[Stored data]

↓

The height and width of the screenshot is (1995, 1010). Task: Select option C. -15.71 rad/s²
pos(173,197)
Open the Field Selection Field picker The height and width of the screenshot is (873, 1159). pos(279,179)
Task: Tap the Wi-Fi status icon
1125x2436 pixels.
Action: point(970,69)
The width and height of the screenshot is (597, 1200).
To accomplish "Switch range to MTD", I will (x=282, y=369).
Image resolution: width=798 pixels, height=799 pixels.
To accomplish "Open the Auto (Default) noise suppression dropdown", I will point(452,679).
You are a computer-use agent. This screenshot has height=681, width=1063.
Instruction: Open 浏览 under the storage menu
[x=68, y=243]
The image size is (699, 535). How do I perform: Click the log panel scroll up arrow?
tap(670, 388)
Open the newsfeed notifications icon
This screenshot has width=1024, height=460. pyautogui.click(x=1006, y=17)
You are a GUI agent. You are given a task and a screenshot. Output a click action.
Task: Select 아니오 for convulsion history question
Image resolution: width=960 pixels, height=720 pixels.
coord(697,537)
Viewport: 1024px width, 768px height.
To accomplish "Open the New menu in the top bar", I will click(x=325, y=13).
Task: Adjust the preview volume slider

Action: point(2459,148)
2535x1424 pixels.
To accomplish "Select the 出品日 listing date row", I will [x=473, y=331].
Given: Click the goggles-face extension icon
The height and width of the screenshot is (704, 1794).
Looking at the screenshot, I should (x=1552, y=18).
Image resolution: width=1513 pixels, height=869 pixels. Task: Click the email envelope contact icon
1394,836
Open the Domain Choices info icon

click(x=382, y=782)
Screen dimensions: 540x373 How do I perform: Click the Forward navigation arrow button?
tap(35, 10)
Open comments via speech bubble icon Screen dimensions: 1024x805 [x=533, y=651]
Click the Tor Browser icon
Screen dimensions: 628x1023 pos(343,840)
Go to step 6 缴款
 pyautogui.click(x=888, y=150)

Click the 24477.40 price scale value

↑

- WHAT YOU WILL DO: Each line from the one with "Open the newsfeed notifications icon" through the end of the entries above is to be returned word for word. Nothing else belongs in the answer.

- SOLUTION FOR THIS EXERCISE:
Open the newsfeed notifications icon
This screenshot has width=1024, height=460. pyautogui.click(x=1006, y=17)
You are a GUI agent. You are given a task and a screenshot. Output a click action.
Task: Select 아니오 for convulsion history question
Image resolution: width=960 pixels, height=720 pixels.
coord(697,537)
Viewport: 1024px width, 768px height.
To accomplish "Open the New menu in the top bar", I will click(x=325, y=13).
Task: Adjust the preview volume slider

Action: point(2459,148)
2535x1424 pixels.
To accomplish "Select the 出品日 listing date row", I will [x=473, y=331].
Given: Click the goggles-face extension icon
The height and width of the screenshot is (704, 1794).
Looking at the screenshot, I should (x=1552, y=18).
Image resolution: width=1513 pixels, height=869 pixels. Task: Click the email envelope contact icon
1394,836
Open the Domain Choices info icon

click(x=382, y=782)
Screen dimensions: 540x373 How do I perform: Click the Forward navigation arrow button?
tap(35, 10)
Open comments via speech bubble icon Screen dimensions: 1024x805 [x=533, y=651]
Click the Tor Browser icon
Screen dimensions: 628x1023 pos(343,840)
Go to step 6 缴款
 pyautogui.click(x=888, y=150)

Click the 24477.40 price scale value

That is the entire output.